### [PROMPT 1]
According to the article on South Korea's election, how many National Assembly seats did the governing party and its affiliates win?
### [PROMPT 2]
In the article on South Korea's election, why did the government nominate Cho Kuk as justice minister?
### [PROMPT 3]
Please reproduce, character for character, the stretch of the article on South Korea's election from "But some right-wing" through "the trade spat.".

### [EXTRACTED TEXT]
Content starts

Women's Party candidate Lee Ji-won (left) greets people in Seoul during a campaign for South Korea's parliamentary election. Photo: AFP

After Park Geun-hye, the conservative president of South Korea, was impeached at the end of 2016, public opinion started to polarize. After the impeachment, the left-leaning politician Moon Jae-in won the 2017 presidential election.

But some radicalized right-wingers persistently claimed Park’s innocence, organizing demonstrations to oust Moon. And conservative parties denounced Moon’s regime, claiming that citizens were frustrated by the government’s incompetence in stabilizing the economy. However, the right wing was humiliated in this week’s general election, which the incumbent Democratic Party won by a landslide.

In this election, many focused on the competition between two major parties: the ruling Democratic Party and the opposition United Future Party. The governing party and its affiliates took 180 seats, three-fifths of all the seats in the National Assembly. Meanwhile, the UFP and its affiliate won just 103 seats. And several right-wing political veterans unexpectedly suffered crushing defeats.

Of the many voting districts across Korea, Jongno district in Seoul particularly drew voters’ attention. There, two former prime ministers – Lee Nak-yeon of the Democratic Party and Hwang Kyo-ahn, the leader of the United Future Party – ran for election. For both parties, the district was important, as some have predicted that Lee and Hwang are likely to run for the next presidential election. But in Wednesday’s parliamentary election, Hwang lost to his left-leaning rival.

Like Hwang, Na Kyung-won, the former floor leader of the United Future Party, faced the same fate. Na, a four-term lawmaker, was defeated by Lee Su-jin, who was running for the first time. The conservatives might have been shocked by the result of Wednesday’s general election, but in reality, some diplomatic and social issues led voters to turn their backs on the right-wing party.

First, the trade war between South Korea and Japan brought criticism against the main opposition party. The issue of forced labor in the 1940s caused the trade dispute. The Korean government called for the Japanese government to apologize for its past misdeeds, compensating survivors of forced labor. However, Japan refused to do so, removing South Korea from its trade whitelist.

Seoul saw Tokyo’s reaction as a retaliative measure on the conflict over the forced-labor issue, strengthening the export of some products to Japan. The Japanese government, however, just denounced Korea’s response, showing no sign of apologizing for its historical wrongdoing.

But some right-wing political figures condemned the government. They said the government was wrong to trigger a trade war with Japan that risked isolating the Korean economy. Seoul, they added, had to pander to Tokyo for the sake of the economy. Such remarks frustrated many Koreans who were incensed by Japan’s attitude on the forced-labor issue, and they support the government’s measures in the trade spat.

Besides the trade war, the controversy over the appointment of the justice minister also affected this election. The government nominated Cho Kuk as the justice minister to overhaul the prosecution system, as some prosecutors had been involved in bribery scandals.

Right-wing lawmakers, however, fiercely opposed Cho’s nomination. They cited alleged corruption involving some of his family members. But they turned a blind eye to the tarnished prosecutors and similar allegations that Na Kyung-won faced.

During the election campaign, the UFP vowed to fight against the tarnished Moon government. But many voters showed their distrust in the right-wing party. Its double standard on the scandals surrounding Cho on the one had and Na on the other was partly to blame.

Content ends

### [DATA BELOW]
Content starts

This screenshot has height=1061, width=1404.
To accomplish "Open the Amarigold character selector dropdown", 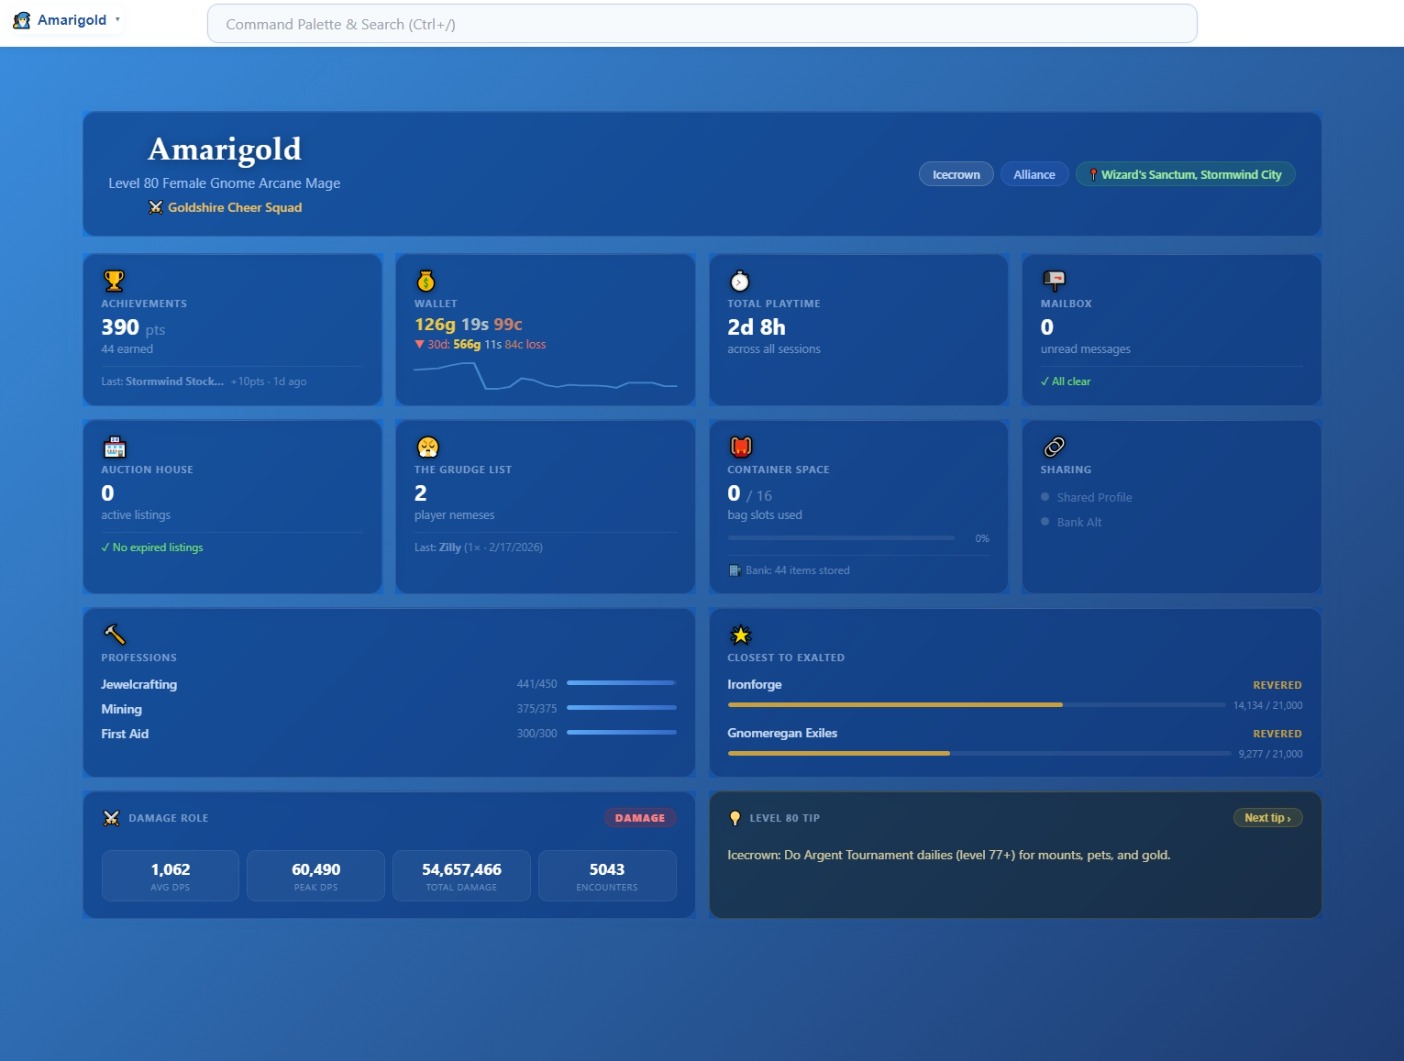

Content ends

### [WORKED SOLUTION 1]
180 seats, three-fifths of all the seats in the National Assembly.

### [WORKED SOLUTION 2]
The government nominated Cho Kuk to overhaul the prosecution system because some prosecutors had been involved in bribery scandals.

### [WORKED SOLUTION 3]
But some right-wing political figures condemned the government. They said the government was wrong to trigger a trade war with Japan that risked isolating the Korean economy. Seoul, they added, had to pander to Tokyo for the sake of the economy. Such remarks frustrated many Koreans who were incensed by Japan’s attitude on the forced-labor issue, and they support the government’s measures in the trade spat.